==== PROVIDED MATERIAL

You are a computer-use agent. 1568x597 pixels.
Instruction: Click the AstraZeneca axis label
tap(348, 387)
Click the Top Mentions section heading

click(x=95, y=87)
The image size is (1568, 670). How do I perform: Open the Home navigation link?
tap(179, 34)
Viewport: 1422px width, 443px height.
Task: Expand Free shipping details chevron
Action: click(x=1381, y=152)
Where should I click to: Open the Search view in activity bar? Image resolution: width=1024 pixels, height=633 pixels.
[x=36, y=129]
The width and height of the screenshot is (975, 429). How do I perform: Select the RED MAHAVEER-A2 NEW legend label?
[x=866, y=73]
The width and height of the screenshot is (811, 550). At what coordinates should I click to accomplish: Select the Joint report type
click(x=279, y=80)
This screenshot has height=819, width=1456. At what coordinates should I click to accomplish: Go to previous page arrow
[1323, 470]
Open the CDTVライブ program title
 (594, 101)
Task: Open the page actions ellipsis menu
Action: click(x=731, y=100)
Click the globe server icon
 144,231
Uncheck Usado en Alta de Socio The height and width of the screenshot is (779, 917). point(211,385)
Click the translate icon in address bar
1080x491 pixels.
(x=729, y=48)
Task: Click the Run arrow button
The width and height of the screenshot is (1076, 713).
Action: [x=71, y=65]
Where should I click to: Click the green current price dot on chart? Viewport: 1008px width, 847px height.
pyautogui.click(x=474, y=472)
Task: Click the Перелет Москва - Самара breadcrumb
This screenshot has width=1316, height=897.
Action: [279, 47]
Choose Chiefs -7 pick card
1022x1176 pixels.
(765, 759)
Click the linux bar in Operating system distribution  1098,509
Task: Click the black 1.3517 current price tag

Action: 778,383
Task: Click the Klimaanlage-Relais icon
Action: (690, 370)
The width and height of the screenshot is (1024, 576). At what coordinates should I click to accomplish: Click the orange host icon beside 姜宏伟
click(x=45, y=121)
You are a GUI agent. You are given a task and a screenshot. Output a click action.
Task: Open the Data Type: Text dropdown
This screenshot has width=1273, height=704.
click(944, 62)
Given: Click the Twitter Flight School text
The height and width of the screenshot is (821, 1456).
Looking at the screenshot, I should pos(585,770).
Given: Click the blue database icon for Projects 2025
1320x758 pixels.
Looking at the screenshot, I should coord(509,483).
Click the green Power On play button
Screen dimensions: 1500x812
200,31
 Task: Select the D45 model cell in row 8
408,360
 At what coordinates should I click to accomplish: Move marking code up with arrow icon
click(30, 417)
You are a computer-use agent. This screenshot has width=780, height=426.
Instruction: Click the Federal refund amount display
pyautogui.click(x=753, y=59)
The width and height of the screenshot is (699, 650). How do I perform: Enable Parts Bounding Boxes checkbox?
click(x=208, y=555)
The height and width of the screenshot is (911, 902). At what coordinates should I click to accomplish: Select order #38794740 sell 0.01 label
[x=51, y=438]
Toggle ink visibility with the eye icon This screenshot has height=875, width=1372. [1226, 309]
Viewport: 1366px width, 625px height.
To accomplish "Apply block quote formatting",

========

Starting at the line that contains "You are a computer-use agent. This", write out every line to the end of the entries, exactly as given.

You are a computer-use agent. This screenshot has width=780, height=426.
Instruction: Click the Federal refund amount display
pyautogui.click(x=753, y=59)
The width and height of the screenshot is (699, 650). How do I perform: Enable Parts Bounding Boxes checkbox?
click(x=208, y=555)
The height and width of the screenshot is (911, 902). At what coordinates should I click to accomplish: Select order #38794740 sell 0.01 label
[x=51, y=438]
Toggle ink visibility with the eye icon This screenshot has height=875, width=1372. [1226, 309]
Viewport: 1366px width, 625px height.
To accomplish "Apply block quote formatting",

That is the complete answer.